How to deal with IA-32 code or features of the Simics decoder

    Hi% username%!
    Decoding IA-32 code is a daunting task. To make sure of this, you can refer to the Intel Software Development Manual or to articles previously written on the hub: Prefixes in the IA-32 command system , Does your disassembler work correctly? . Let's see how the functionally accurate full-platform simulator Wind River Simics is struggling with this task , allowing you to create a high-performance virtual environment in which any electronic system, starting from one board and ending with entire multiprocessor, multi-core and even multi-machine systems, can be defined, developed and launched .
    Most libraries for decoding IA-32 instructions generate or use correspondence tables between operation codes and instructions. An example of using this approach is described in the DIY Disassembler article . However, decoding of prefixes and arguments is usually hand-written: libopcodes , metasm , beaengine , distorm . This approach has a significant drawback - adding support for new instruction sets will require a lot of manual work.
    There are other ways to create decoders, for example using the GDSL language . This approach is universal and allows you to create decoders for any architecture.
    Simics uses a completely different, no less universal approach for working with IA-32 instructions, called separate decoding. Simics also has the ability to use external decoders, but more on that later.

    Decoder procedure input and output

    In a real processor, a separate block of logic chips is responsible for the decoding task. In the simulator, it corresponds to some procedure written in a programming language. Consider what comes to her input and what results should be expected from her.

    Obviously, an array of bytes of a known length obtained at the phase of fetching commands ( eng. Fetch) is supplied to the decoder input . In addition, he should be aware of the current processor mode (see Prefixes in the IA-32 Command System ).

    As a result of the work, the decoder should return an error code and sequence analysis results in the form of a list of result fields. The following values ​​are possible for the error code:

    • Decoding is successful (return code is equal to instruction length> 0). The byte array was recognized as a valid instruction, and the list of fields contains information about the operation code and its arguments.
    • Decoding is not successful (code 0). Not a single instruction defined in the architecture matches an input byte array. At the same time, the content of the result fields does not make sense. What happens in this situation next at the execution stage? It depends on the architecture. Most often, the inability to decode leads to the generation of an exception, and in some cases an incorrect instruction can be interpreted as NOP - the absence of an operation.
    • For ISA with variable instruction length, the third situation is possible - the input data is not enough to make an unambiguous decision (code <0). In other words, only a part of the instruction was transmitted to the decoder input, and it, having no information about which bytes go further in the memory, reports this.

    The figure below shows an example of an algorithm that combines iteration of the Fetch and Decode phases and allows decoding for variable-length instructions.

    Separate Decoding

    The main idea of ​​this approach is to separate the decoding phase into two stages:
    1. Decoding of prefixes. This stage includes both decoding all the prefixes and checking for conflicts between them.
    2. Decoding of operation codes and operands. This stage involves calling the decoder generated using SimGen .

    The algorithm of the built-in decoder Simics.

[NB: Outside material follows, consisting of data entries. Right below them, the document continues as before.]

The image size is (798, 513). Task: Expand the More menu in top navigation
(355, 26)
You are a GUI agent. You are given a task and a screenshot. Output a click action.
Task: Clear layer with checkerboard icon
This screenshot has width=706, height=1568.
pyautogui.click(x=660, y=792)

    It goes without saying that the second phase depends on the result, since in the IA-32 command system there is such a thing as mandatory prefixes, which are actually part of the operation code (see Prefixes in the IA-32 command system ).

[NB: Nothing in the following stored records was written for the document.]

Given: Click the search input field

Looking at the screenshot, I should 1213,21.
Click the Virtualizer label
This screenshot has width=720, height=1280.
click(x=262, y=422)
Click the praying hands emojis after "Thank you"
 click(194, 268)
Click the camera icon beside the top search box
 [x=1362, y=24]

    Using external decoders

    Simics allows you to connect additional decoders using the external interfaces described in the Model Builder User's Guide, which comes with the simulator. Thus, you can connect many external decoders and call them in turn until some decoder gives a positive result or the list of decoders does not end. In this case, it will be possible to conclude that in this model this operation code is considered invalid.

    To provide flexibility, external decoders in Simics are divided into two types:

    • Custom decoders ( Eng. User decoders) - decoders, which can override any existing code operation, as well as, of course, can add the ability to decode new instructions.
    • Widening decoders ( Engl. Extension decoders) - decoders intended for expansion capabilities built-in decoder, i.e. to decode the instructions not supported by them.

    The difference between the proposed types of decoders is that the custom decoders are launched first - even before the built-in call, which allows you to redefine the decoding results that are wired into the original model. Expanding ones are launched only when neither the user nor the built-in decoders could recognize the instruction.

    And one more obvious point
    User decoders are defined by the user, while the expanding decoders are “wired” into the model; they cannot be changed.

    That is, the user, while developing any ISA, can simply slip his decoder and see what changes, without changing the original processor model.

    You suddenly wanted to swap the NOP and HLT instructions and see if your system worked. To do this, you simply write a small decoder that decodes 0x90 as HLT, and 0xF4 as NOP, attach it to Simics and try to start the system.

    In addition, this approach allows you to reuse existing decoders instead of writing them from scratch, which significantly reduces the model development time.